The Dog Blog: Returning Home
Returning home with a new guide dog is not exactly the same as driving off the lot with a new car because part of the thrill of having that new car is that you anticipate that everything will work perfectly, and, for the most part, it probably will. Unlike cars, dogs don’t come with warrantees.
At the risk of pointing out the obvious, dogs are not machines. As smart as they are and as well-trained as they may be, they will make mistakes. As a trainer once told me, “It’s like working with a perpetual seven-year-old. About the time you think they’re really good, they’ll do something they’re not supposed to; and just when you’re really frustrated with them, they’ll do something that makes you think they’re really wonderful.”
Every dog has defects, things it’s just not very good at. This is never truer than when you return home from training. While home is familiar for you, everything about it is new for the dog and therein lies the challenge.
One of the primary ways of helping the dog to be comfortable with its new environment is to establish a set routine. Unlike people, as long as a dog is receiving sufficient stimulation, doing the same things, in the same way, at the same time provides reassurance. This means that the basics, eating and relieving (and you can’t get more basic than this), are done at the same time every day. This, in turn, greatly simplifies your life as a handler.
Incidentally, I’m often surprised when strangers stop me in public and ask for advice on house training their dog, so, as a public service, here are the basics:
* Take the dog out an absolute minimum of four times a day. If you think this is inconvenient, how would you like to be restricted to this schedule yourself? Do it at the same times every day. Make one of them the very first thing you do in the morning and one of them the very last thing you do at night and you’ll save yourself a lot of grief.
* Praise like crazy immediately after a successful experience.
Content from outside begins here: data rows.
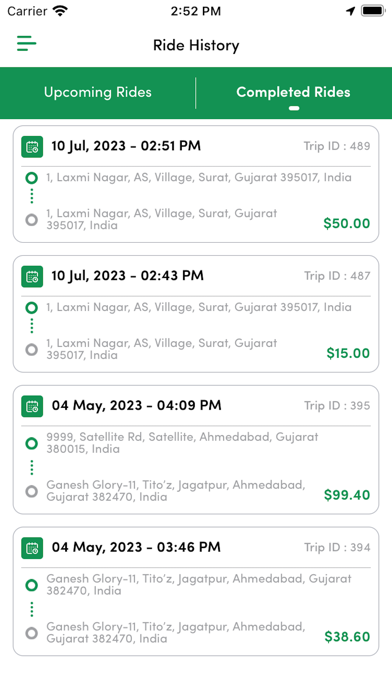Image resolution: width=392 pixels, height=696 pixels.
Task: Tap the Satellite Rd pickup address
Action: pos(182,443)
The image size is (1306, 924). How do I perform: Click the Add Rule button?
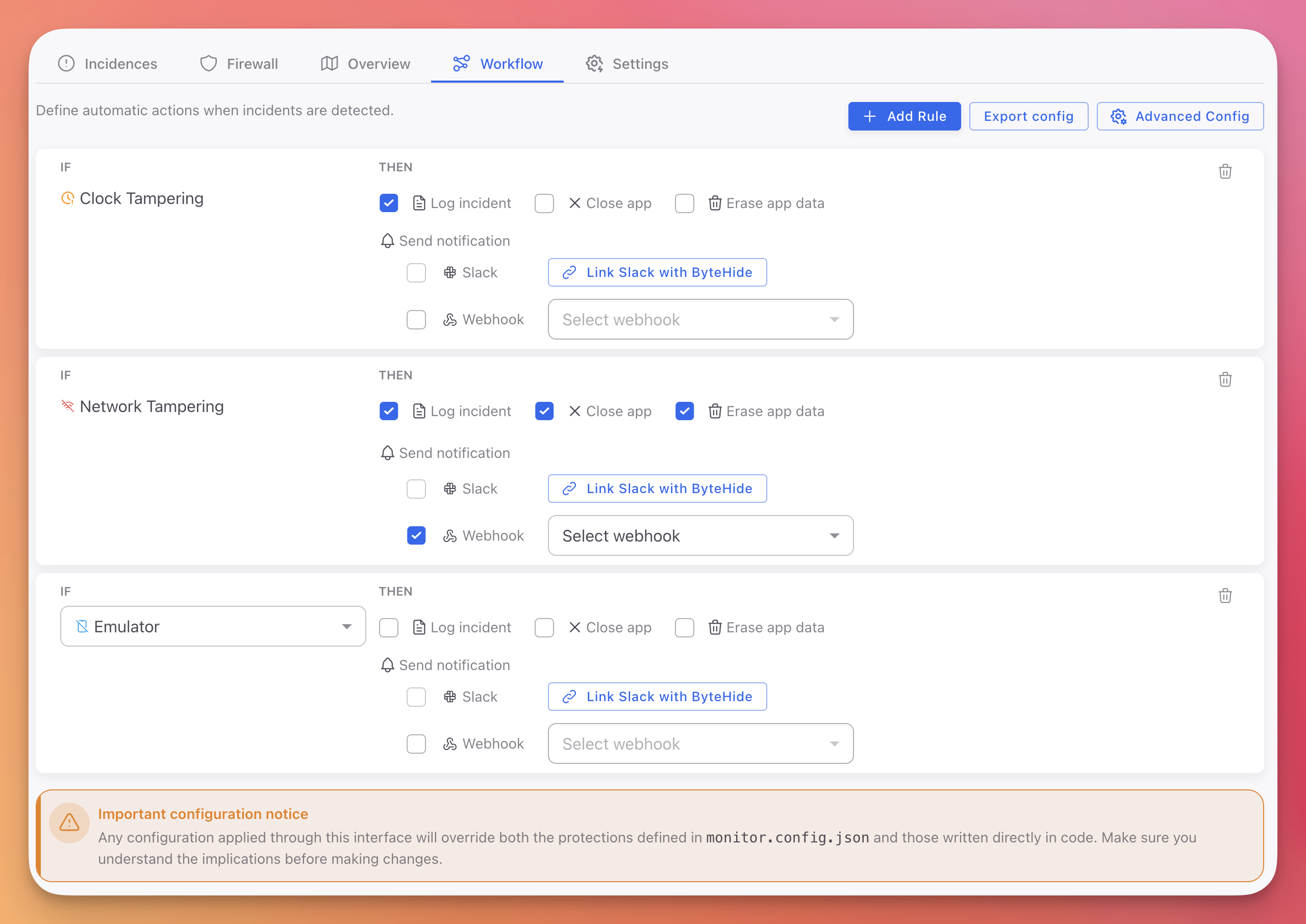904,116
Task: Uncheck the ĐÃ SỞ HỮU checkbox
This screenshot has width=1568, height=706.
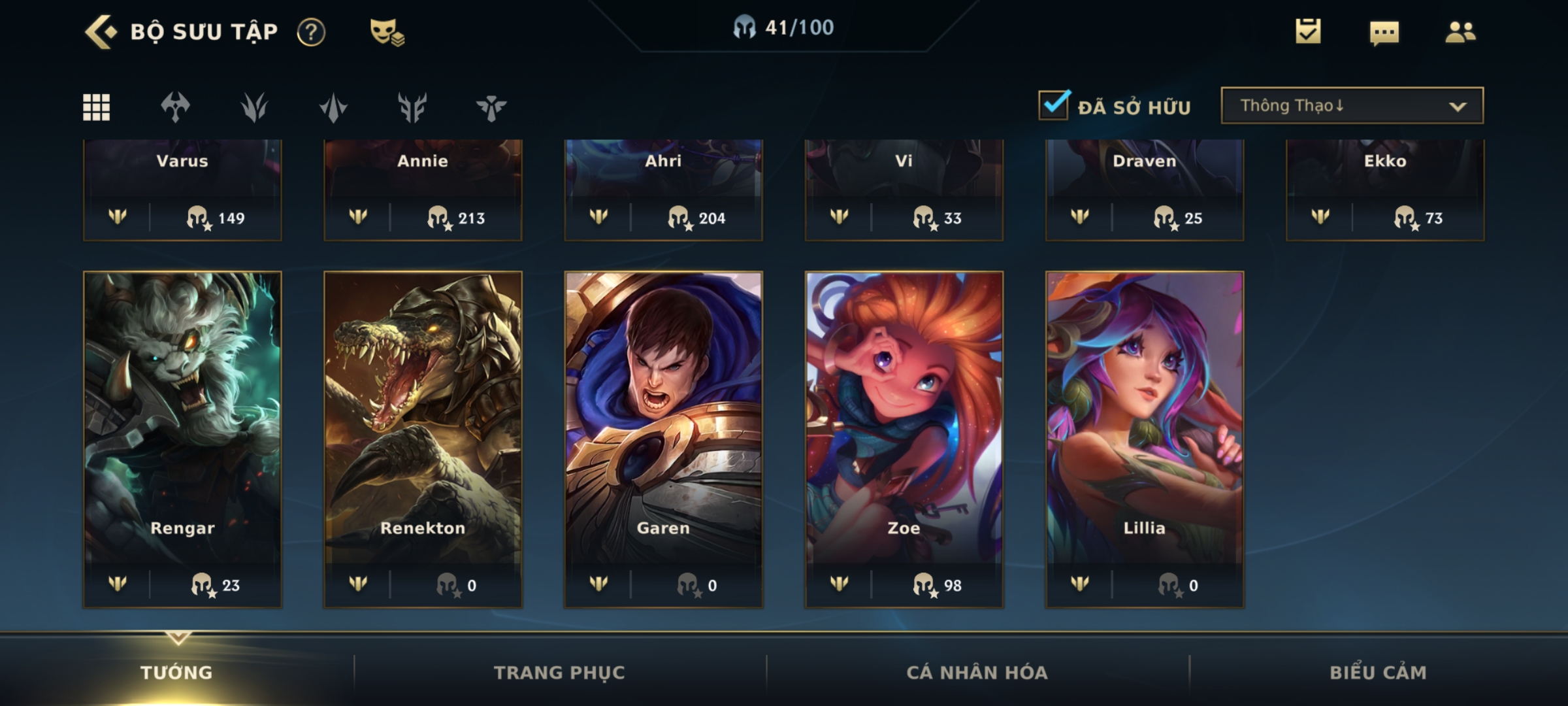Action: (1053, 105)
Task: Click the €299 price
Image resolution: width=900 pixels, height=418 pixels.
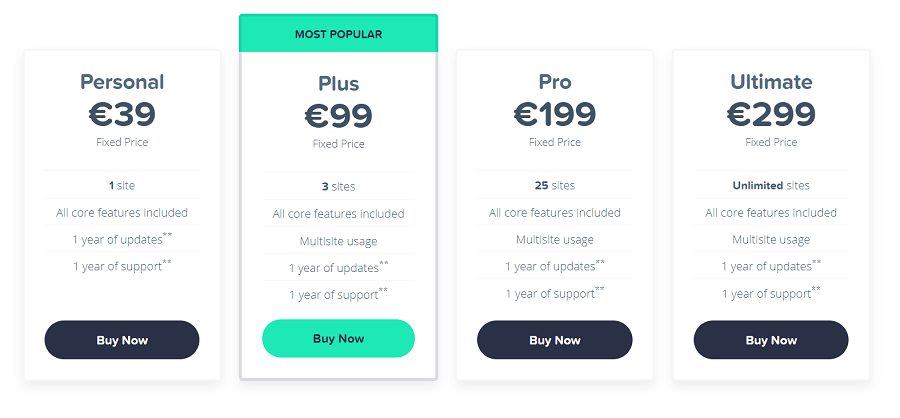Action: click(771, 114)
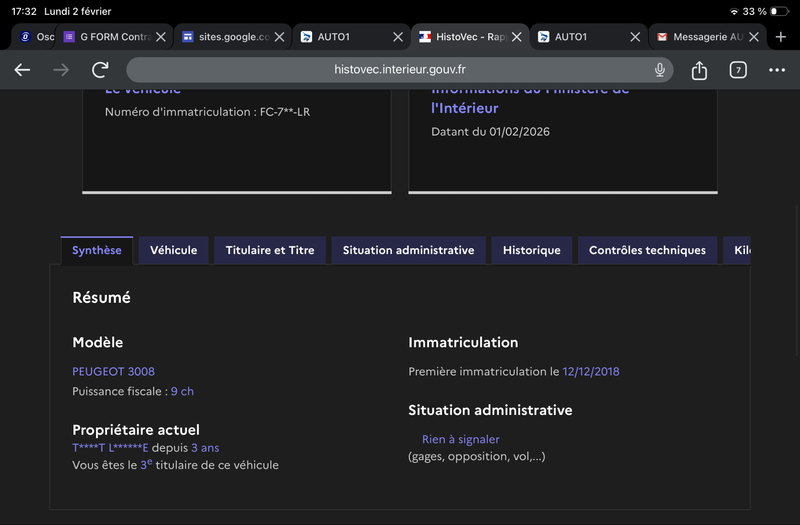Image resolution: width=800 pixels, height=525 pixels.
Task: Open the tab switcher showing 7 tabs
Action: (738, 70)
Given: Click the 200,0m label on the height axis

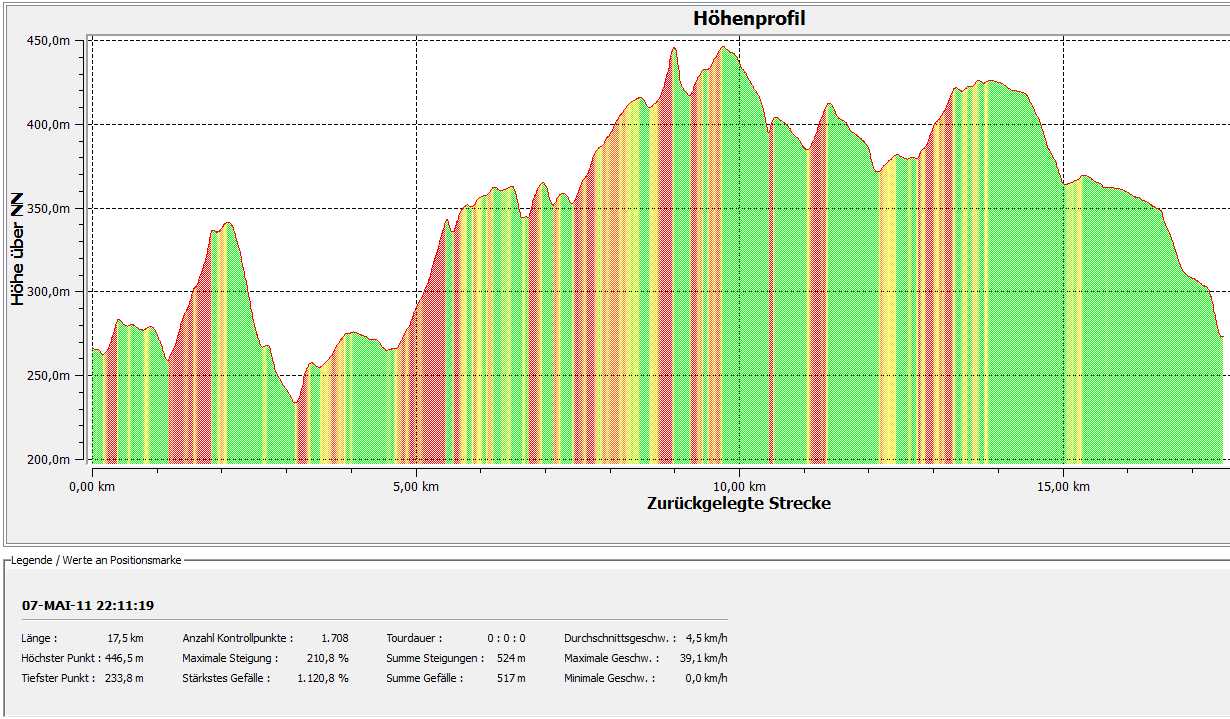Looking at the screenshot, I should 48,460.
Immediately does mean immediately. Animal behaviorists now know that positive feedback delivered only five or ten seconds late has little value.
* If you see the dog starting to relieve in the house, immediately clap your hands. This startles him and likely causes him to stop.
* If you’re not this lucky and find an unexpected present, there’s no point in yelling, rubbing their nose in it, etc. Again, animal behaviorists report that, in such situations, the dog is incapable of linking cause and effect. In their little doggie brain, they’re thinking, “Gee, that’s a shame. I wonder how that got there.” If this seems hard to imagine, remember there’s a reason they haven’t advanced any higher on the evolutionary ladder. Think prevention and positive reinforcement. There’s a reason the military has almost completely eliminated punishment in training its dogs.
Within a day or two of coming home, you’ll want to begin teaching the dog some of the basic routes that you walk regularly. These could be as simple as learning to walk to the bus stop that’s a block away from your house or mastering a maze of streets that might take an hour to walk at a brisk clip. How this is done is a topic for another day, but dogs are accustomed to learning this way.
To repeat what I’ve said earlier in this series, it’s important to remember that you are the brain and the dog is the eyes. I have a friend in Toronto who walks several miles twice a day between his home and office, and, while in time the dog will pretty much learn the route and can anticipate the turns, it’s still necessary for the handler to issue the appropriate commands.
Before my retirement, there were probably about fifteen routes my dog and I walked regularly at the University; some were relatively simple while others were complex.
While dogs really excel at working predictable routes like this – this is really what they were trained for – not everything you’ll want the dog to do is this predictable. For example, sometimes you’ll be walking with one or more other people. You would think learning to follow another person would be a relatively simple thing to teach a dog. It isn’t! By really concentrating, you might be able to get a really teachable dog to begin to pick up the general drift of following, but it will never be something it is truly comfortable with. After all, tens of thousands of years of evolution haven’t prepared a dog to follow.
All of this having been said, there is a real learning curve for a new dog. The PR departments of guide dog schools have understandably worked at fostering the idea that they turn out nothing but Wonderdogs. However, there is a difference between a dog being really good and being perfect, and this distinction is never greater than in the first three to six months a dog returns home. Friends and family are often disappointed that the new dog sometimes makes obvious mistakes, misbehave, and, in general, doesn’t live up to the flawless image they anticipated.
It’s helpful to remember that the dog is still a puppy – a very smart, well-trained puppy – but still a puppy. It is a teen-ager. Be patient, keep up the dog’s training, and, in time, if not a Wonderdog, friends and family will see something pretty close.